**Aufgaben:**
**1.** Bitte schreiben Sie aus dem Auszug zum Stresstest den Wortlaut von „Die im Stresstest“ bis einschließlich „Sparmaßnahmen für Großbetriebe.“ genau ab.
**2.** Mit welchem Programm hat Japan laut dem Auszug zum Stresstest nach der Reaktorkatastrophe von Fukushima Energie gespart?
**3.** Zählen Sie alle Maßnahmen auf, die der Auszug zum Stresstest in dem Satz nennt, der mit „Durch Beteiligung“ beginnt.

**Ausgewählter Auszug:**
——————————

Die im Stresstest skizzierten potenziellen Schwachstellen des Energiesystems können und müssen auf andere Art behoben werden. Möglichkeiten dafür gibt es genug: Der Gesamtenergieverbrauch und die Höhe der maximalen Netzbelastung könnten durch eine großangelegte Energiespar-Kampagne stark reduziert werden. So wie es auch Japan nach der Reaktorkatastrophe von Fukushima 2011 mit dem Setsuden-Programm erfolgreich praktiziert hat. Durch Beteiligung des Privatsektors, individuelle Energieberatung kleinerer und mittlerer Unternehmen und verpflichtende Sparmaßnahmen für Großbetriebe.

——————————

**Ausgangsmaterial:**

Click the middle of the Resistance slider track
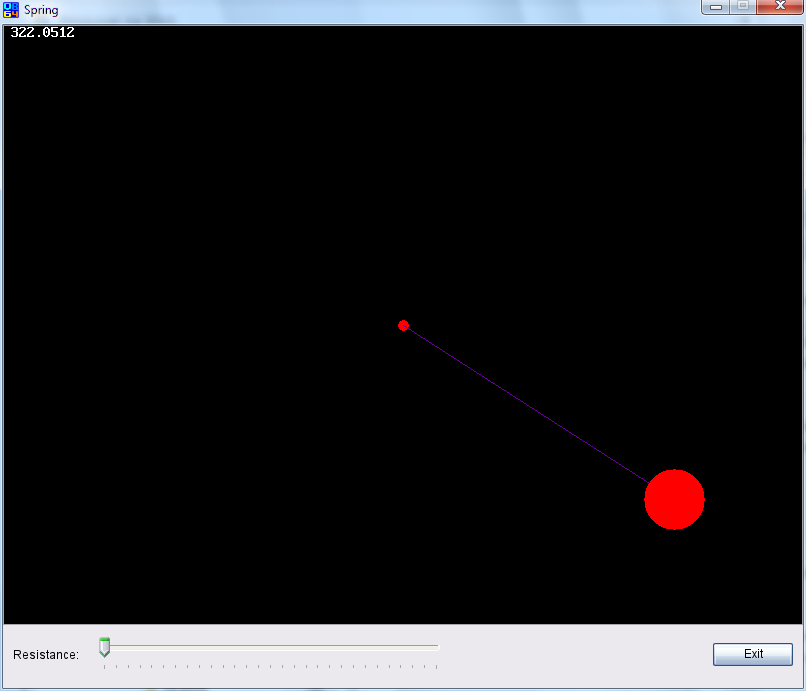coord(271,647)
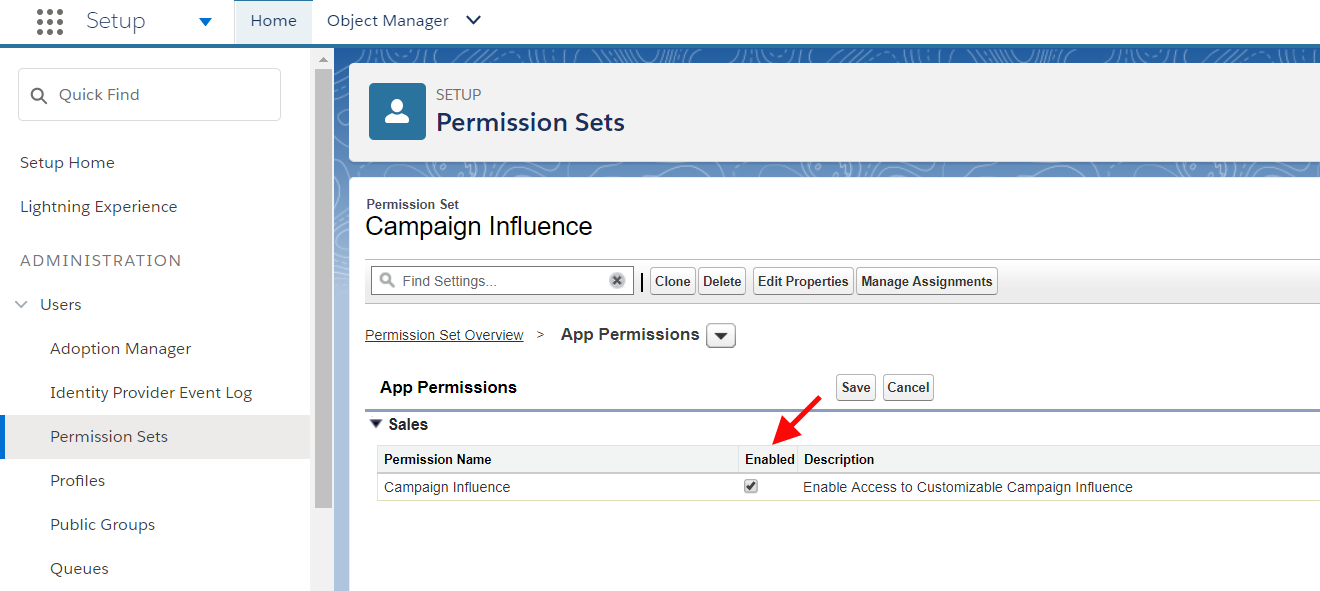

——————————

**Lösungen:**
**1.**
Die im Stresstest skizzierten potenziellen Schwachstellen des Energiesystems können und müssen auf andere Art behoben werden. Möglichkeiten dafür gibt es genug: Der Gesamtenergieverbrauch und die Höhe der maximalen Netzbelastung könnten durch eine großangelegte Energiespar-Kampagne stark reduziert werden. So wie es auch Japan nach der Reaktorkatastrophe von Fukushima 2011 mit dem Setsuden-Programm erfolgreich praktiziert hat. Durch Beteiligung des Privatsektors, individuelle Energieberatung kleinerer und mittlerer Unternehmen und verpflichtende Sparmaßnahmen für Großbetriebe.

**2.** Mit dem Setsuden-Programm.

**3.**
- Beteiligung des Privatsektors
- individuelle Energieberatung kleinerer und mittlerer Unternehmen
- verpflichtende Sparmaßnahmen für Großbetriebe